In the case under discussion, the 3rd condition is not being satisfied since the employer is having a branch in US from which the salary is being paid to ABC. Thus, the tax on Income earned in US would be taxed in US.
The tax implication on ABC in two difference scenarios is discussed below
A) ABC is resident of India during FY 2019-20 (i.e. his period of stay in India is more than or equal to 182 days)
It is important to note that as per Income Tax Act total income of resident Indian shall include the global income whether received in India or not. Therefore, in this case, ABC shall have to declare his global income in his return of income i.e. 11 months of salary in India & salary for a month earned in USA. However, the salary earned in US shall not be taxed in India by virtue of operation of Article 16 of India US DTAA as discussed above. In other words, the salary earned in US shall be exempt in India. For claiming this exemption, the assessee shall have to produce proof of having paid taxes in US for that particular month.
It has been assumed that the salary income earned in US is received in bank account maintained in US.
B) ABC is non-resident Indian during FY 2019-20
In this case, Mr. ABC is non-resident Indian for the Financial Year 2019 by the virtue of Section 5(2) as discussed above. Thus, his total income shall only include income accrue or received in India i.e. salary of 11 months and he is chargeable to tax only in respect of such income.

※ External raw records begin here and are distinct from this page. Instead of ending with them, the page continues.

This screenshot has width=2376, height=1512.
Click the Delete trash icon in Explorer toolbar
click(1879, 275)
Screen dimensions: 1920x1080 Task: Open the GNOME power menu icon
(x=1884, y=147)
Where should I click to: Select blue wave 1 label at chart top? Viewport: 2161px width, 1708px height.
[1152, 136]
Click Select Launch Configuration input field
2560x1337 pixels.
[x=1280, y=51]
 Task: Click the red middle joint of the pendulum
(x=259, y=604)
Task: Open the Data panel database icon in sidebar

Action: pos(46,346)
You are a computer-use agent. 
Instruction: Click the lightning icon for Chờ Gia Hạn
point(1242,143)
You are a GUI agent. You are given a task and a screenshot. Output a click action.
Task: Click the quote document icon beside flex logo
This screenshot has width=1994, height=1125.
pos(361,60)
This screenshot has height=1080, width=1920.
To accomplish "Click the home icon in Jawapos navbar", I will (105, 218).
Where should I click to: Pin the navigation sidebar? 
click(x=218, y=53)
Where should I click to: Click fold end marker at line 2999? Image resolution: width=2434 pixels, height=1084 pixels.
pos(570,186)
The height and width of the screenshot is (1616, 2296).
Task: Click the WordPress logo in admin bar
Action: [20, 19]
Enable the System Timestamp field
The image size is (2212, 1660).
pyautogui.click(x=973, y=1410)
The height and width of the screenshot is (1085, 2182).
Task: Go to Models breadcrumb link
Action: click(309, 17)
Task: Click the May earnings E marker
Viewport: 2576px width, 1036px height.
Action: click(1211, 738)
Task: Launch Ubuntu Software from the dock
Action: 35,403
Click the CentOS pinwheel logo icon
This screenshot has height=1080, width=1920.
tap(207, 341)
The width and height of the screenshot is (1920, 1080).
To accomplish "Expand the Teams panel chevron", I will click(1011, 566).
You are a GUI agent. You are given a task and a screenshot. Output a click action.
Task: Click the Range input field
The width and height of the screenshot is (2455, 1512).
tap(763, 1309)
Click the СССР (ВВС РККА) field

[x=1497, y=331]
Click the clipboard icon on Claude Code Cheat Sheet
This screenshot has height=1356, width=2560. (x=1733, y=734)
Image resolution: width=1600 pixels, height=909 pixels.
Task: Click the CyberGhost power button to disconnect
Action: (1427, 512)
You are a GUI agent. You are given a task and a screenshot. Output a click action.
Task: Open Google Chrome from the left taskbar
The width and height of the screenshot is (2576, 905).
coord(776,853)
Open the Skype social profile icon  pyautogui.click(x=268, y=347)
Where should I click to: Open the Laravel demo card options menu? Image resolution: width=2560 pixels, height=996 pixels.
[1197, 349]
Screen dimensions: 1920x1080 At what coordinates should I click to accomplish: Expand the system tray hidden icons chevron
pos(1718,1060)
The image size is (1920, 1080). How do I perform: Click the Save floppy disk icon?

Assuming ABC’s residential status for the salary earned in India for the months of Jan, 2020 and Feb, 2020 is resident of US, his salary income earned in India during the two months shall not be taxable in US by virtue of operation of Article 16 of DTAA.
Thus, Mr. ABC’s tax liability in India in any case is only restricted to tax payable on salary earned in India. The salary earned in US shall be taxable in US by virtue of operation of Article 16 of DTAA and shall not be taxable in India in either of the cases.